Zusman is the most excited about acquisitions opportunities as he has been in the past 10 years. “The market is ripe today to do some very smart things. It doesn’t feel like everybody is jumping in just for the sake of jumping in.”
He conservatively estimates some 8,000 small property owners in the U.S. with assets under a $50 million value that are more undercapitalized now than ever before.
“They can’t get the RBL facilities like they used to from the banks, they oftentimes don’t have an engineering team to really deploy the latest modern technologies, and they often don't have that level of capital efficiency to get a rig, get a crew and keep that rig and crew running continuously.”
The opportunity is to bring in a strong operating team, recapitalization, technological efficiencies and a consistent manufacturing program.

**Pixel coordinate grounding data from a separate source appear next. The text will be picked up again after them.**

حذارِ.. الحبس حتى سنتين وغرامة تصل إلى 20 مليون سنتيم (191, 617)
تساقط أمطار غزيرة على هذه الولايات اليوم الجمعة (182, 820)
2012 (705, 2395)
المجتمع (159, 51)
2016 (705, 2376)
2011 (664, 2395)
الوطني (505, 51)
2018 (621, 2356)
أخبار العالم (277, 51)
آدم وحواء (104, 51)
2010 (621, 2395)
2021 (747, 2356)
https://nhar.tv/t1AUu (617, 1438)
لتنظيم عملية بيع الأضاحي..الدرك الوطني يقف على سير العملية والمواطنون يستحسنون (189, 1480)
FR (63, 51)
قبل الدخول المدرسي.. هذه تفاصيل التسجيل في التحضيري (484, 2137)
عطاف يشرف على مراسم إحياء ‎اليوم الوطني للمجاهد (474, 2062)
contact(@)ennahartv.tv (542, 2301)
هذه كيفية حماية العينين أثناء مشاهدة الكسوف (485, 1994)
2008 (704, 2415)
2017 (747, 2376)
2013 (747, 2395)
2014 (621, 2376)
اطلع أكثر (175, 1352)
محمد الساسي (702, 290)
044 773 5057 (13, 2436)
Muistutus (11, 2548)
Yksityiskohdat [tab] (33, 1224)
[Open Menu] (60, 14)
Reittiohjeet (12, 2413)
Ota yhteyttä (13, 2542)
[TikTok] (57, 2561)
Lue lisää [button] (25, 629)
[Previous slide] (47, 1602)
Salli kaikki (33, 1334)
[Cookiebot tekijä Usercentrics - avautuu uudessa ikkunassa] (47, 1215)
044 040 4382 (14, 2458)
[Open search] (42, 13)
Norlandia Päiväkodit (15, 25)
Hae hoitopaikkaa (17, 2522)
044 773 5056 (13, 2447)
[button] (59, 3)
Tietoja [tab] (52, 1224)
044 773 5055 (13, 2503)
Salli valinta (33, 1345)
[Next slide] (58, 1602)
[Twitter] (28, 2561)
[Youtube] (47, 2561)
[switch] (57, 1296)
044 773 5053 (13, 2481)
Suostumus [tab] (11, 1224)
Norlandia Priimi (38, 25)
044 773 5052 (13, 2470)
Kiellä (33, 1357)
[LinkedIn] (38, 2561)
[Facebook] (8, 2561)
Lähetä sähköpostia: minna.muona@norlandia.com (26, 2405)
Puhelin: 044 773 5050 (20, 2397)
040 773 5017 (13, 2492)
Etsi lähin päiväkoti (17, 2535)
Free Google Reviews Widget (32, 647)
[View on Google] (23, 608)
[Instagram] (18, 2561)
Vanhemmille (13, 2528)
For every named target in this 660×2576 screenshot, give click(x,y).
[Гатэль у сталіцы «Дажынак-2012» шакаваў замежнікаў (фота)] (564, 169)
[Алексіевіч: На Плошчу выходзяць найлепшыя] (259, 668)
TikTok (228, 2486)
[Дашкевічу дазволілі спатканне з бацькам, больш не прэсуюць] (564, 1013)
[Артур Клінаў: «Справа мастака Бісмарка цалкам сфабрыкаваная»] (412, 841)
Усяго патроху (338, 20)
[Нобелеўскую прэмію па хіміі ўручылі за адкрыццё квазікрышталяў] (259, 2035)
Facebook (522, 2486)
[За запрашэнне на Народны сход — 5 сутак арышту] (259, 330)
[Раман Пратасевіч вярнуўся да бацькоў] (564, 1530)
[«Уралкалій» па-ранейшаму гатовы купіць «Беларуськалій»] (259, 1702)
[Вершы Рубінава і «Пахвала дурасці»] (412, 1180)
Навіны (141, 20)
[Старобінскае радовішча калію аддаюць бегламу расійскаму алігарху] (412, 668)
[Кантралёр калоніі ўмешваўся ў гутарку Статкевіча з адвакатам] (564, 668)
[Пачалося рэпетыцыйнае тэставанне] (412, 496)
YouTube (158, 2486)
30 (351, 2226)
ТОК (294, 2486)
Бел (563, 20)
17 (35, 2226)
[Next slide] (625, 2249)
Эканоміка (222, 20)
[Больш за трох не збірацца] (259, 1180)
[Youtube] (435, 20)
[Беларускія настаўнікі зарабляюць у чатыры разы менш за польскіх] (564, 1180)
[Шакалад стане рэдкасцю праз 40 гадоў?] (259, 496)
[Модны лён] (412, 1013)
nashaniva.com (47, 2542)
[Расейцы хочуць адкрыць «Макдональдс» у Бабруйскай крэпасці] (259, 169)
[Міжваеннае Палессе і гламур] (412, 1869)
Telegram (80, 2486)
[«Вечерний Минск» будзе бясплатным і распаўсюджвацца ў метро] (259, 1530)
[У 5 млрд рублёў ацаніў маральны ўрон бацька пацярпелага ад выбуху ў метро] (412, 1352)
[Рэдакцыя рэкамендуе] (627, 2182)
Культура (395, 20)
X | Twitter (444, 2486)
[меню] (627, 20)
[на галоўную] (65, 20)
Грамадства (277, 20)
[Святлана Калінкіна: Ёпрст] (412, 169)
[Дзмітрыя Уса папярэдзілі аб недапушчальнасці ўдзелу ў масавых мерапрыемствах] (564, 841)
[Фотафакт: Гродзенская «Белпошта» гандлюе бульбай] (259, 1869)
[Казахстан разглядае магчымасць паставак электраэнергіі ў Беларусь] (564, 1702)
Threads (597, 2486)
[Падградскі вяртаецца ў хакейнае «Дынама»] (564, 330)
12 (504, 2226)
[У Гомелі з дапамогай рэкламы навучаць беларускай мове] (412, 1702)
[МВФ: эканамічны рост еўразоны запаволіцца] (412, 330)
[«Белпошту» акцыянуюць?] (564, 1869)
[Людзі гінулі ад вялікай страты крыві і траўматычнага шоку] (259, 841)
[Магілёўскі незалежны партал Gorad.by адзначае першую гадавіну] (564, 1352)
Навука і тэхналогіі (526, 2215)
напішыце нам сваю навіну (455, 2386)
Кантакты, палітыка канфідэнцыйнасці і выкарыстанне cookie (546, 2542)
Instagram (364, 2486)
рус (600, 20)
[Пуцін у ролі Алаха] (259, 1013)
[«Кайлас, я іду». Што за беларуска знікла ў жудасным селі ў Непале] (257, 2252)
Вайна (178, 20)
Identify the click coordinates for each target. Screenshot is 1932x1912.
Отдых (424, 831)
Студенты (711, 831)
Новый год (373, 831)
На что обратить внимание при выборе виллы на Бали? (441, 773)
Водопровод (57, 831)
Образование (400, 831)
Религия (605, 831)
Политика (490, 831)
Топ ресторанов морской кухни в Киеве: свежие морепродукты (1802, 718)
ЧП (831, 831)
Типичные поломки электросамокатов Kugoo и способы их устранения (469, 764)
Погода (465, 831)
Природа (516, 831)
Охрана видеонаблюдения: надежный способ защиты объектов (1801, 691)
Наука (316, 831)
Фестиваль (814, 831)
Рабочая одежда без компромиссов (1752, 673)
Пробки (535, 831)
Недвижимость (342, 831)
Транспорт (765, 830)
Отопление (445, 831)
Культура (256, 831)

“Our inbound calls from those smaller property owners who need a solution are way up. There are more compelled sellers today at this level who need a development partner. Many of them want to keep a small minority stake in the business—5%, 10%, 15%—so they can ride our coattails of development. That’s okay with us.”
For those private-capital investors focused on development, it’s “an excellent time” to generate solid returns, he said. “It’s just back to blocking and tackling, right?”